Chemistry professor wins CAREER Award for analysis of advanced fuel cell polymers

Grant and Award Announcement

Virginia Tech

Louis A. Madsen, Virginia Tech

image: Louis A. Madsen, with the Macromolecules and Interfaces Institute at Virginia Tech, has earned a National Science Foundation CAREER Award for research to improving advanced polymers for fuel cells and reverse-osmosis water purification by combining detailed analysis of these materials with theoretical understanding. view more 

Credit: Virginia Tech Photo

Blacksburg, Va. -- Louis A. Madsen, assistant professor of chemistry in the College of Science and the Macromolecules and Interfaces Institute at Virginia Tech, has earned a $475,000 National Science Foundation (NSF) Faculty Early Career Development (CAREER) Award.

Madsen's research focuses on improving advanced polymers for fuel cells and reverse-osmosis water purification by combining detailed analysis of these materials with theoretical understanding.

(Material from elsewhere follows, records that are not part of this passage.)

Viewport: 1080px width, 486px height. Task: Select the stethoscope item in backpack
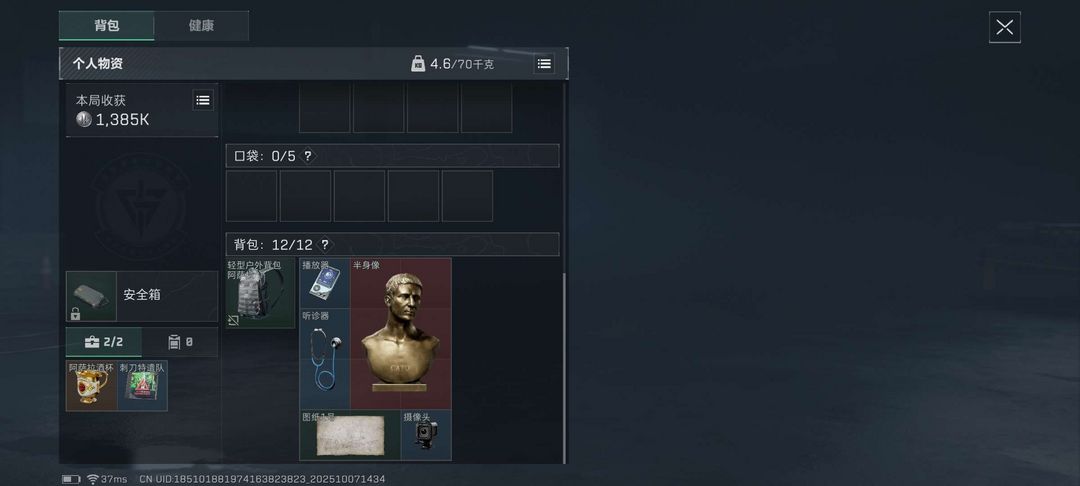(x=324, y=359)
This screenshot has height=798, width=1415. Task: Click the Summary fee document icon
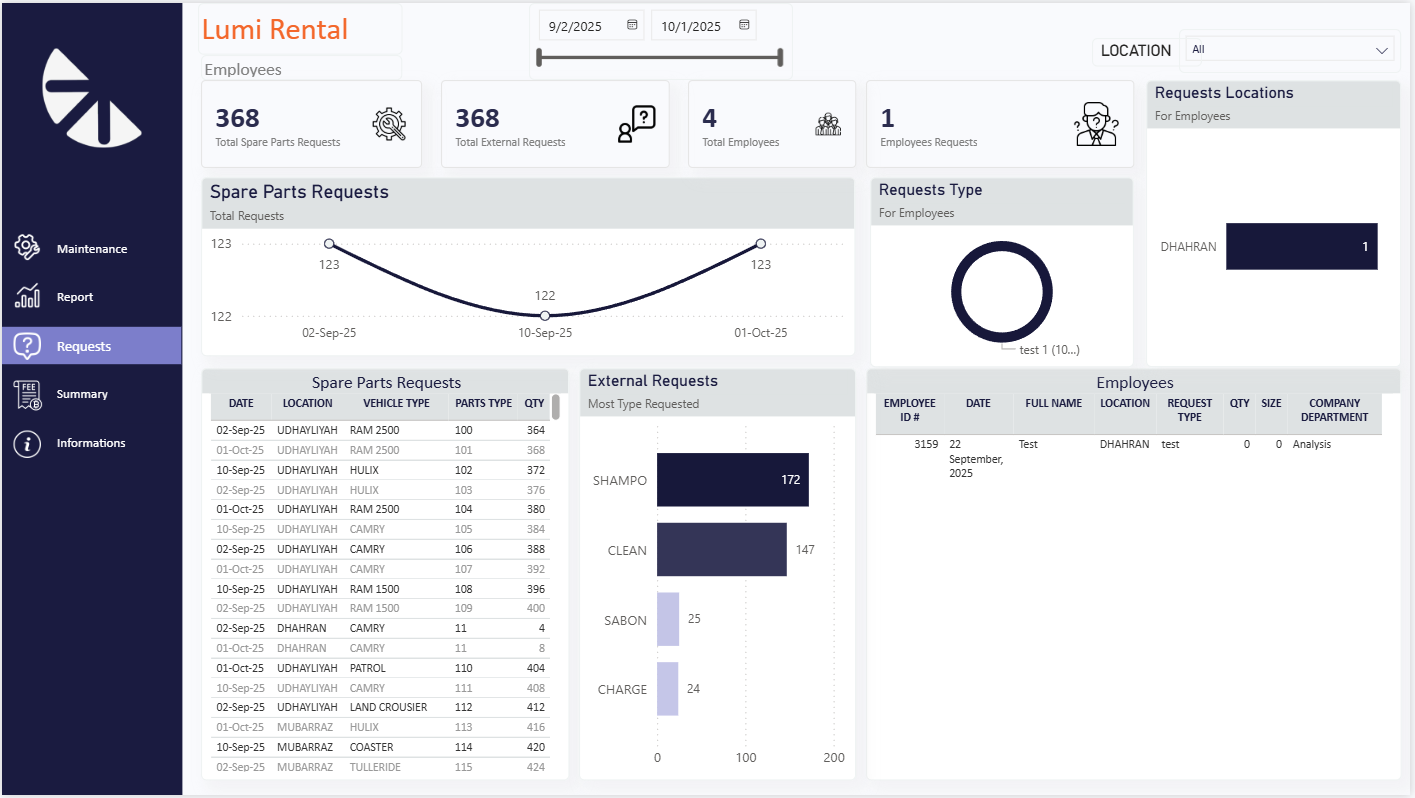[27, 394]
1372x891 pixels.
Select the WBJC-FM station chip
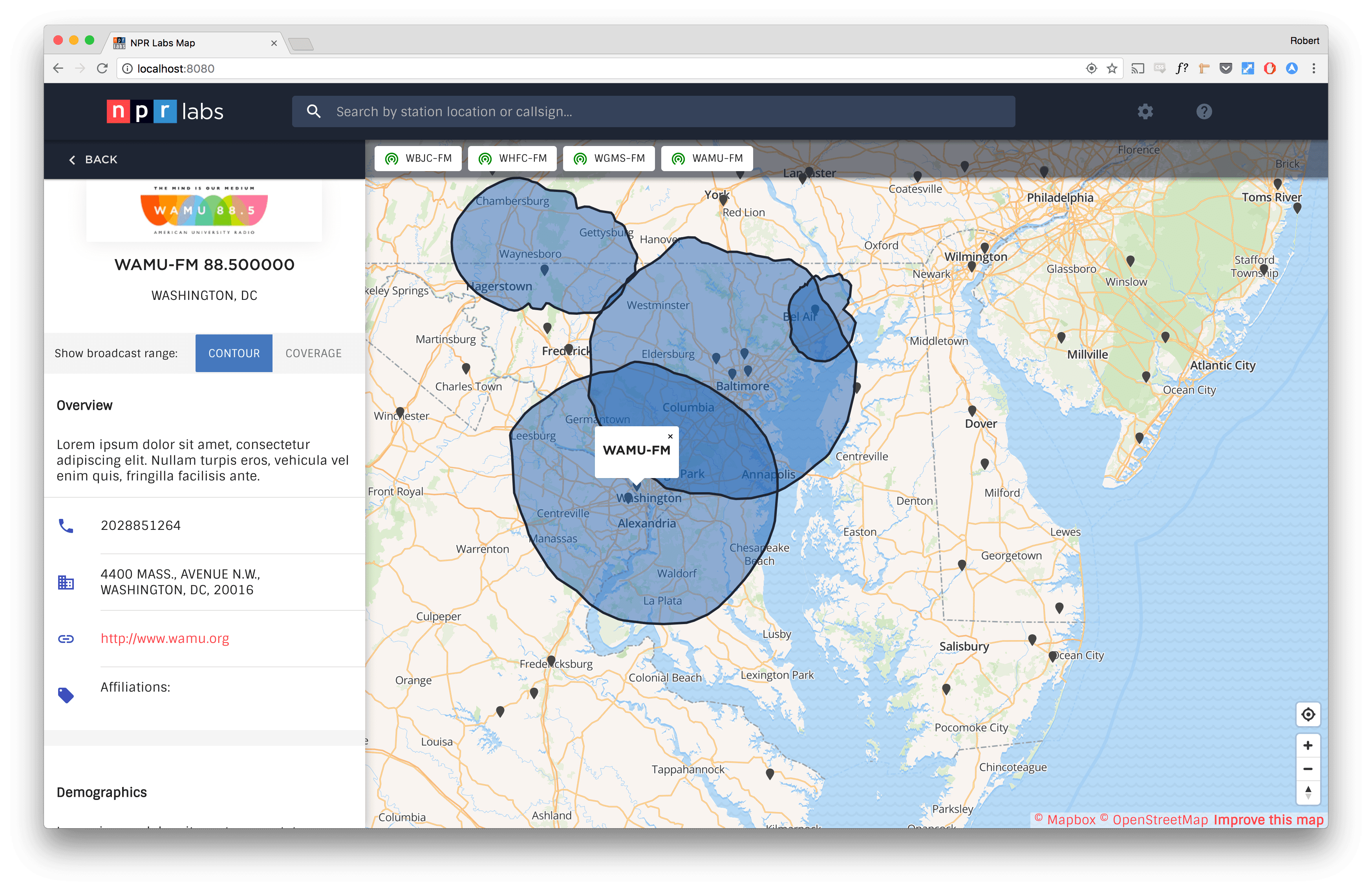(x=419, y=159)
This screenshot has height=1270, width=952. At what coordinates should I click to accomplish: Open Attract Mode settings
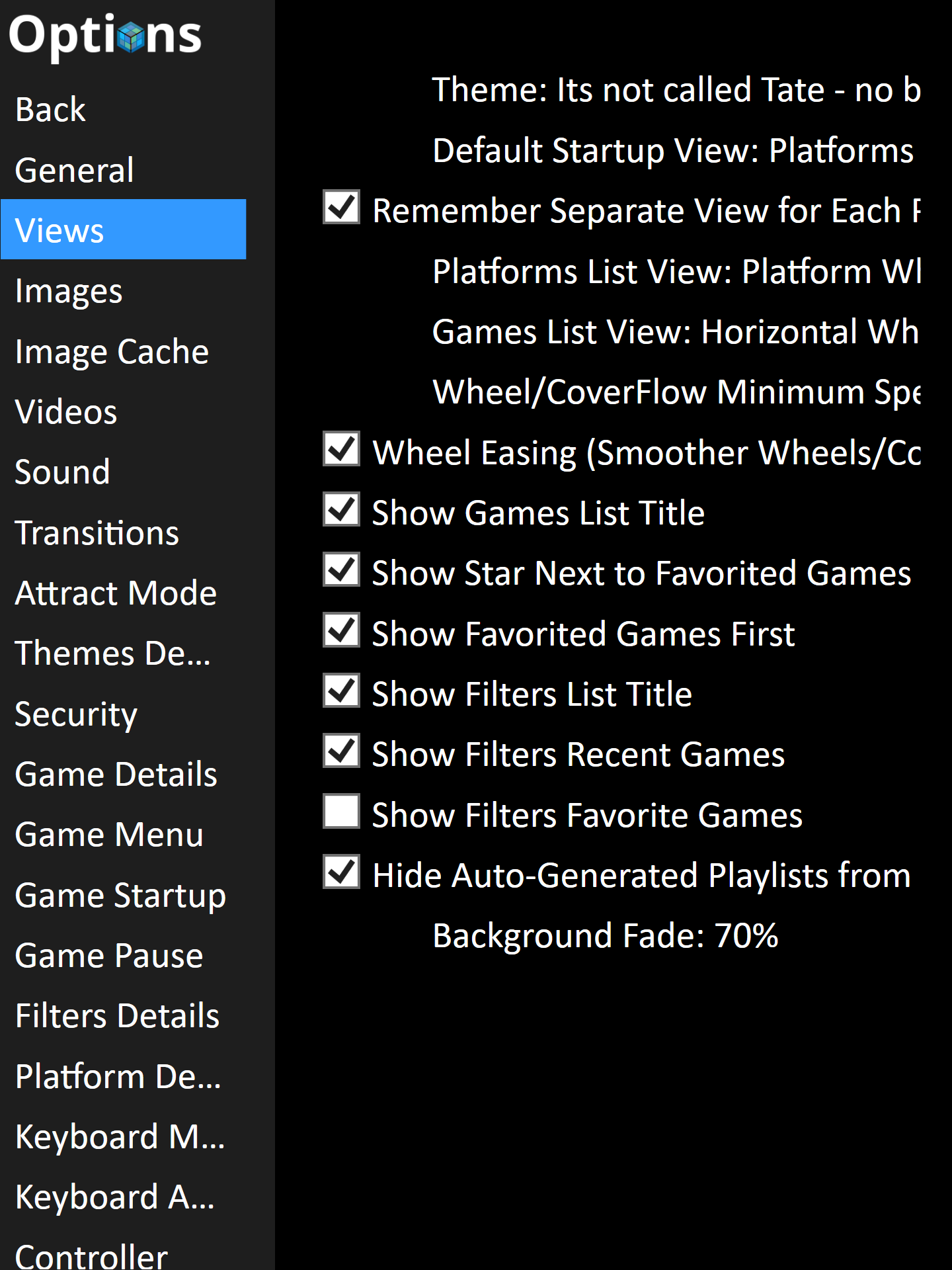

"Water and energy represent our most pressing needs for sustainable life on this planet," Madsen said. "Hydrogen fuel cells form a promising link in future sustainable energy production and distribution cycles, while clean water needs worldwide are putting increased demand on advanced purification techniques. Advanced polymers can fill these roles, but require further development to come into everyday use."

CAREER awards are made to outstanding young faculty members who present career development plans that effectively integrate research and education, with an emphasis on combining the excitement of research with inspired teaching. The CAREER program offers the NSF's most prestigious awards for outstanding faculty early in their profession.

Madsen's research will focus on revealing new and pivotal aspects of charged polymers used in water purification and in fuel cells.

"We currently do not have a detailed picture of how small molecules and ions travel inside these polymer membranes, only a vague sketch," Madsen said. For example, we do not understand exactly how key components such as water travel inside these membranes. We know that water travels in some sort of nanometer-size channels. My research will focus on how collective arrangements and alignments of these channels influence proton conductivity in a fuel cell, or water/salt separation efficiency."

In order to understand the mechanisms for these materials' behavior in depth and improve performance, Madsen will apply a range of magnetic resonance, electron microscopy, and computer modeling techniques. He is adapting and improving cutting-edge magnetic resonance techniques to studies of advanced polymers.

Madsen's project plan encompasses education of promising university students and will build an outreach program specifically for girls in elementary school and their parents.

"The program aims to build strong future scientists from a group still under-utilized in today's workforce, he said."

Madsen earned his Ph.D. in chemistry from the California Institute of Technology, where he worked on fundamental advances to nuclear magnetic resonance spectroscopy and imaging. He conducted postdoctoral work at the University of North Carolina and joined the Virginia Tech faculty in 2006.